Human Rights and the Power of the Internet
December 10th, 2008 by Megan TadyToday is Human Rights Day, and we should reflect on the Internet. Why? While the mainstream media routinely ignore human rights stories, people across the world have been able to harness the Internet to tell important but underreported stories and launch successful human rights campaigns.
Human rights and advocacy organizations have used the Internet to drum up public support and action on human rights campaigns. The international human rights group Breakthrough has creatively used YouTube to educate people about the U.S.’s disastrous deportation system; thousands have viewed their video animation series, “Don’t Deport Me, Scotty.”
Amnesty International consistently uses the Internet to help everyday people act against stopping torture, preventing executions and protecting human rights defenders.
In response to the anti-gay ballot initiatives in California, Arizona, Florida and Arkansas, a massive “grassweb” effort dubbed “Day Without a Gay: Call in Gay,” was launched online. Then there’s the organization NothingButNets.net, which is asking the world to donate life-saving bed nets to help protect people from malaria in refugee camps with the click of a mouse.
Online Web sites and bloggers have stepped up to fill the gap left by the mainstream media’s failure to cover human rights abuses. Project Censored, which finds the top 25 stories that have gone underreported, ignored, misrepresented or censored by the U.S. corporate media, includes several stories about human rights abuses in its 2009 list. Many of the stories were published online. And when dozens of reporters were arrested during the Republican National Convention and the mainstream media turned a blind eye, the journalism project The UpTake was there, providing up-to-the-minute videos online.

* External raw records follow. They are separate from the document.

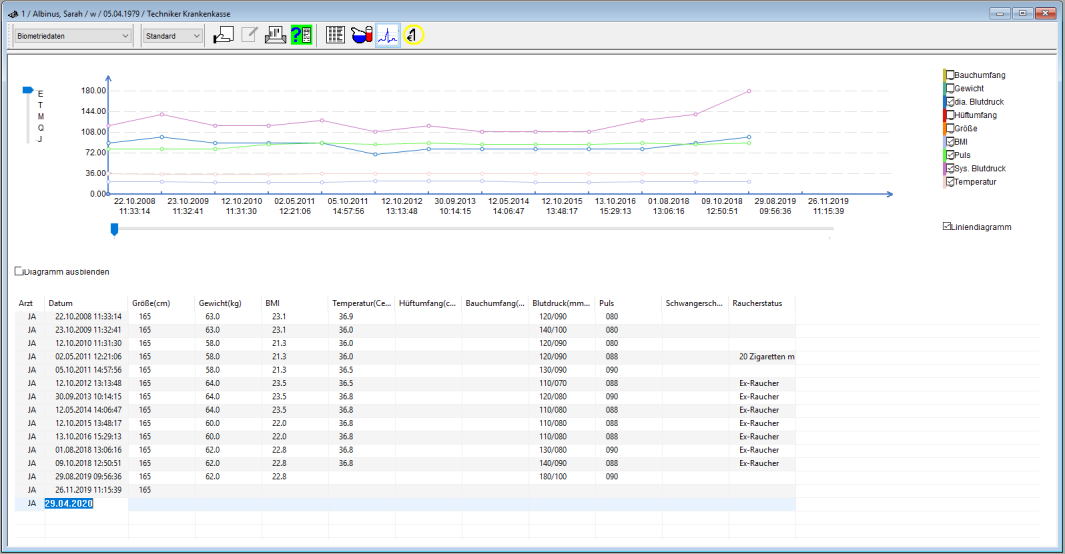
Task: Click the mortar and test-tube lab icon
Action: point(361,35)
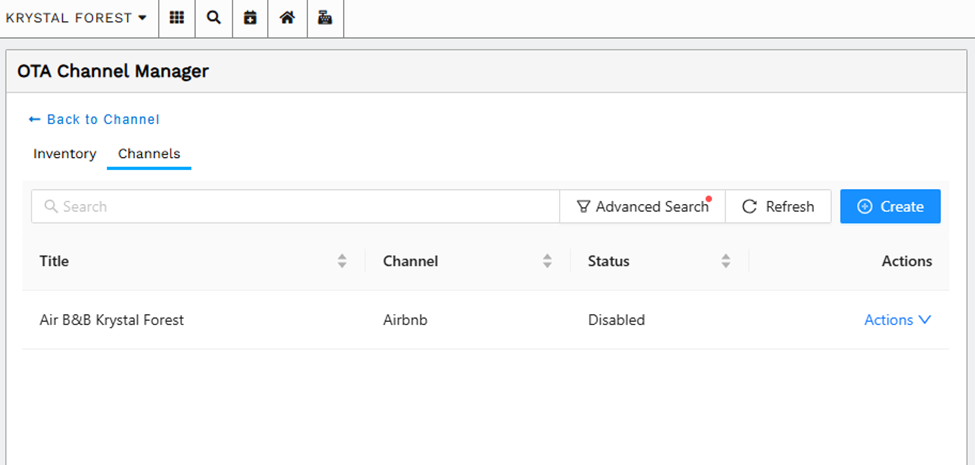
Task: Sort by Title column arrows
Action: [342, 261]
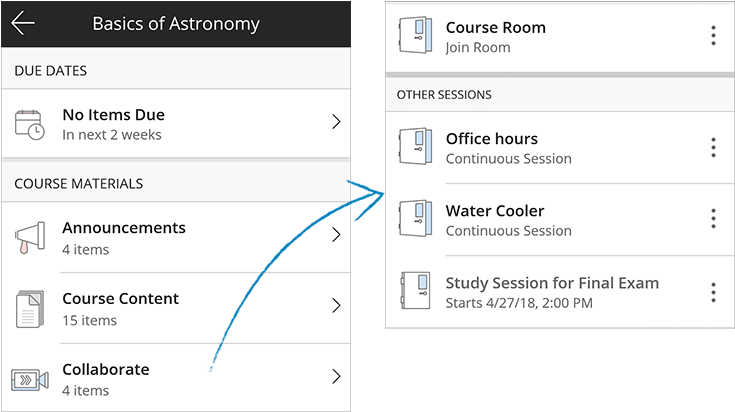Image resolution: width=735 pixels, height=412 pixels.
Task: Expand No Items Due chevron
Action: [336, 122]
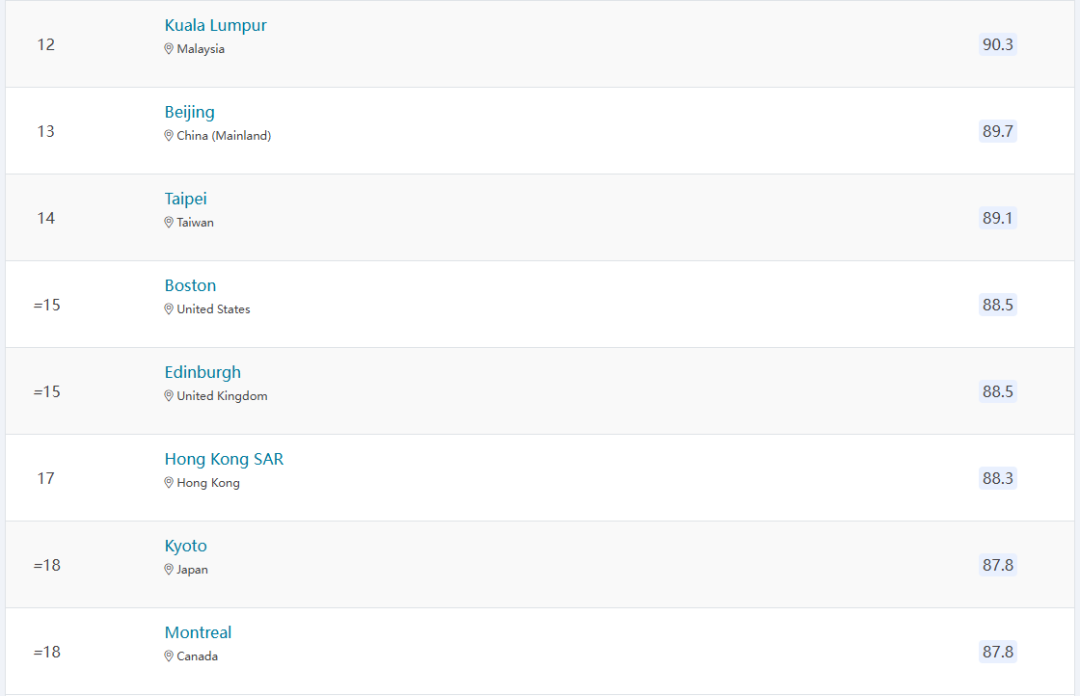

All of this vital work is made possible by one guiding principle on the Internet: Net Neutrality. Anyone with a high-speed Internet connection and a computer can create content, send a letter of protest to a national leader, donate to a human rights organization, or launch their own campaign. Free from discrimination online, we’re also free to fight for the human rights struggles that speak to us, and to better the lives of the people we’ve been introduced to thanks to the power of the Internet.